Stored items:
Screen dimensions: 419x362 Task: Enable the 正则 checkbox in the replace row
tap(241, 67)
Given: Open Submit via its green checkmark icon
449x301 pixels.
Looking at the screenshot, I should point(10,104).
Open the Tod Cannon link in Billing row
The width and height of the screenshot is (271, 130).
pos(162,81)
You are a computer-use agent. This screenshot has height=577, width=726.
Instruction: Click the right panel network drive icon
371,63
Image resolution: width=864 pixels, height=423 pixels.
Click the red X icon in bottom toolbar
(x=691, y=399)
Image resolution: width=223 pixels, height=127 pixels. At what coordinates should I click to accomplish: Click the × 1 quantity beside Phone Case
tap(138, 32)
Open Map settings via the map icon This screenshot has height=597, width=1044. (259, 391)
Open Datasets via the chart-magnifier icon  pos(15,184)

● Your instructions: Repeat exactly the lines starting at the line with "Image resolution: width=223" and ending with the final line of the entries. Include nothing else.

● Result of the exercise:
Image resolution: width=223 pixels, height=127 pixels. At what coordinates should I click to accomplish: Click the × 1 quantity beside Phone Case
tap(138, 32)
Open Map settings via the map icon This screenshot has height=597, width=1044. (259, 391)
Open Datasets via the chart-magnifier icon  pos(15,184)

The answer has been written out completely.